Dell Technologies (NYSE:DELL) shares closed 5.3% lower on Wednesday after the personal computer manufacturer delivered a mixed Q3 report and said a shortage of chips would negatively impact sales in Q4.
For the three months to 1st November 2019, Dell delivered $1.75 Non-GAAP EPS for a 16 cent beat, but revenues, while rising 1.2% year-over-year, fell $100m short of the Wall Street consensus at $22.93bn.
Dell then followed up with a warning of issues with its chip supply from primary supplier Intel Corp (NASDAQ:INTC), a shortage that has become steadily worse in recent months and will now hit the company’s shipment forecasts.
Dell offered a $94.2bn revenue outlook for fiscal 2020 in the summer, but the latest logistical problems forced it to shave $2bn off the high-end guidance on Wednesday, which now stands at $91.5–$92.2bn.
In a conference call, CFO Thomas Sweet said the Intel supply dynamic was the main reason for the reduction in range but also revealed ongoing “macro headwinds” in China and a drop off in demand from clients on the back of the Windows 10 refresh.
Sweet expects those conditions to result in a “more cautious” outlook for growth in fiscal 2021.
He added: “We also expect the benefit of the fiscal year 2020 component cost deflation to wane as component cost of forecast is to be inflationary in fiscal 2021.”
Dell shares slipped into negative territory before markets opened in midweek, failed to rally thereafter and eventually finished the session 5.3% lower for a $50.39 per share value.
HP Inc (NASDAQ:HPQ) also tumbled despite the printer and PC specialist coming in with strong earnings and revenue for Q4.
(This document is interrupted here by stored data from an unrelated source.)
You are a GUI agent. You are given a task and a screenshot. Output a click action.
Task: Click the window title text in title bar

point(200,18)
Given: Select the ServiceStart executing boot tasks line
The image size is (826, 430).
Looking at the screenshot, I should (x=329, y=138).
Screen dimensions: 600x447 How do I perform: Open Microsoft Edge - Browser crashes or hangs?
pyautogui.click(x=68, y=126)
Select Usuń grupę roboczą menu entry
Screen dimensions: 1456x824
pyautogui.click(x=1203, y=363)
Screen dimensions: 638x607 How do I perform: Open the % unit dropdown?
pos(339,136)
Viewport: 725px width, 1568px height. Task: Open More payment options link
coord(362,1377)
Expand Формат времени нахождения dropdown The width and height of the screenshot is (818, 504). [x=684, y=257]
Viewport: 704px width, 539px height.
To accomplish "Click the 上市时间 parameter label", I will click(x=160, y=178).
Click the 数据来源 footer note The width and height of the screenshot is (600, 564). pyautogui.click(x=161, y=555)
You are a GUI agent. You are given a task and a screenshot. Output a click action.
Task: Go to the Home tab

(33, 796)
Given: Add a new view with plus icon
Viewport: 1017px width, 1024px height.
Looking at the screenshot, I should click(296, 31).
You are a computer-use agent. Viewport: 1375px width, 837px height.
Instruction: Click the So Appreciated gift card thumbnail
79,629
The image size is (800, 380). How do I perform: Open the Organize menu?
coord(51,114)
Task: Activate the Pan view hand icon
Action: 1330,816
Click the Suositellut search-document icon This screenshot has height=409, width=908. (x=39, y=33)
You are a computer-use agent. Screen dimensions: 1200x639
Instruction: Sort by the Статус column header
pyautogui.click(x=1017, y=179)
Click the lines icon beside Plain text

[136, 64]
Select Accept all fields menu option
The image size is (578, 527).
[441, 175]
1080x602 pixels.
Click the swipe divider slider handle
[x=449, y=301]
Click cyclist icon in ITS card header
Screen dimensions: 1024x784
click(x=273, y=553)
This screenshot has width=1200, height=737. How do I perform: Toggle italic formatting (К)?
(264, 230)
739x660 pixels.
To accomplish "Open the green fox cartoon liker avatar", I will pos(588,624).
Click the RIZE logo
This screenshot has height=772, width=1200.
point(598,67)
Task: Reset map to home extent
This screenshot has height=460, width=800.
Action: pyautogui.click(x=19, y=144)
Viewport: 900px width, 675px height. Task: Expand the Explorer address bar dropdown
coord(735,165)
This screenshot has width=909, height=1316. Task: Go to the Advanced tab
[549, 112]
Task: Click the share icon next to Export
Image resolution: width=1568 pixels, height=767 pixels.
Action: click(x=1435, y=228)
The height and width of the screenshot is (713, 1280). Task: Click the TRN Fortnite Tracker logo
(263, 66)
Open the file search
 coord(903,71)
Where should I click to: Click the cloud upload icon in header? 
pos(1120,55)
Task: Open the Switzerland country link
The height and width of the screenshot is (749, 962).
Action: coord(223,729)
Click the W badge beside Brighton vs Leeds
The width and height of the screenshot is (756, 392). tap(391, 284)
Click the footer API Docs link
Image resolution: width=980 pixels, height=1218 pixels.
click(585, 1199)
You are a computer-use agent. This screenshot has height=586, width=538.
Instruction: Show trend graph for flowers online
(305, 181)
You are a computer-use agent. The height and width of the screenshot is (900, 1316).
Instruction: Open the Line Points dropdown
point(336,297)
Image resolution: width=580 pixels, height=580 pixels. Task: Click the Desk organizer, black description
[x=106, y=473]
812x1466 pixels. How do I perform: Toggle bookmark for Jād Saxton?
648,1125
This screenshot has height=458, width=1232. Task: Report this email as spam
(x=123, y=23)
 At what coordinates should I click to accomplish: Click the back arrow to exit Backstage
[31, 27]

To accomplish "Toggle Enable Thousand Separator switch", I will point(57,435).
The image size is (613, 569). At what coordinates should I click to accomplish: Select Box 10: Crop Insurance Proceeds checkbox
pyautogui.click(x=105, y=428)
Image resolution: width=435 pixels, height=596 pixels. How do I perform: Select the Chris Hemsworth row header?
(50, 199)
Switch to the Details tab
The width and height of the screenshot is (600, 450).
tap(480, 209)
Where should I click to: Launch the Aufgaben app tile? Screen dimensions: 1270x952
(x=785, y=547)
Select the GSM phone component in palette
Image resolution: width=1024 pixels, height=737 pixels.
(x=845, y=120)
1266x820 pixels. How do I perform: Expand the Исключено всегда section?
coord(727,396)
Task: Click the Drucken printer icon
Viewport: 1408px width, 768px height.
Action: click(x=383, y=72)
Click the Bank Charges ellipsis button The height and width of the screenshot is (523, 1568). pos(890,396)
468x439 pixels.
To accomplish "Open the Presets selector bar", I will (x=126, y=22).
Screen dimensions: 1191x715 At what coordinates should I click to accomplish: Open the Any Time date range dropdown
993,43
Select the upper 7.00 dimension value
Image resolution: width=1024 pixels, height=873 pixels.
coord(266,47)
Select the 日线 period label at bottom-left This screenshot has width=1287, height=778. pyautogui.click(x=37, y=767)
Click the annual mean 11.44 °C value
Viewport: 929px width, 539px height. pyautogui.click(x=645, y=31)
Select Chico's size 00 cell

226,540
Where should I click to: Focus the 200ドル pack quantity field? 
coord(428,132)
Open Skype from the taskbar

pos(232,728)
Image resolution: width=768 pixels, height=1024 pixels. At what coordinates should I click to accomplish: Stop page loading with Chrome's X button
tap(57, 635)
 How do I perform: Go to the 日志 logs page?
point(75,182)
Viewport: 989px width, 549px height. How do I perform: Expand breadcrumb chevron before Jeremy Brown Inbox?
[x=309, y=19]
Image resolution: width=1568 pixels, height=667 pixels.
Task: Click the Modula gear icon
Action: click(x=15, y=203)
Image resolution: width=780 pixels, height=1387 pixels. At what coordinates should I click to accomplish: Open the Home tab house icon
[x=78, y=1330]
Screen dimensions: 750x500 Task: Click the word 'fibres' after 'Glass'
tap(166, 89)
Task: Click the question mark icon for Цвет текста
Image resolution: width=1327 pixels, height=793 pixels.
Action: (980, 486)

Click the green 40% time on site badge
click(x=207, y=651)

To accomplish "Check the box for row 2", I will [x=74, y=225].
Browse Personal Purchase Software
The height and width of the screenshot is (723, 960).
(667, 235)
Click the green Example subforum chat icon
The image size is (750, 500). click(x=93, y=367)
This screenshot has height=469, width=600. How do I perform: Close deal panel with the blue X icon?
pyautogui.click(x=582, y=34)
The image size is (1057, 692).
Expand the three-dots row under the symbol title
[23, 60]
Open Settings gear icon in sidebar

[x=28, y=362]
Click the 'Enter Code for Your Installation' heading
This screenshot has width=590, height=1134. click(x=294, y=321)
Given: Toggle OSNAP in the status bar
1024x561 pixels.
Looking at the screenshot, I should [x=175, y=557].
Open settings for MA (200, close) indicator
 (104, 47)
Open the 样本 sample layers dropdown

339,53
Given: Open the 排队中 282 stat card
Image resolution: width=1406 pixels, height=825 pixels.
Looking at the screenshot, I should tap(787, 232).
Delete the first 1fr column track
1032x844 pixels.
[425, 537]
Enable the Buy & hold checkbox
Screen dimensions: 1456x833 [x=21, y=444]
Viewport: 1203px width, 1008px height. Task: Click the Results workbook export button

HP posted $0.60 Non-GAAP EPS for the three months to 30th October, which was an impressive 11.1% advance on Q3 2018 and two cents up on pre-report expectations.
Growth in group revenues was more modest at 0.3%, but the $15.45bn tally sneaked in ahead of the $15.25bn forecast by analysts.
HP now sees non-GAAP earnings at a range of $0.53–$0.56 for the first quarter of FY 2020 and at $2.24–$2.32 for the full year versus the $2.23 expectations.
CEO Enrique Lores would not be drawn on a potential $33.5bn takeover by Xerox but used the conference call to set out HP’s strengths and the fact that he believes shares are still undervalued, despite rising 20% since news of the Xerox offer filtered through.
HP shares eased 0.2% higher after the first bell on Wednesday but went into reverse in the afternoon and eventually finished 1.4% lower at $19.79.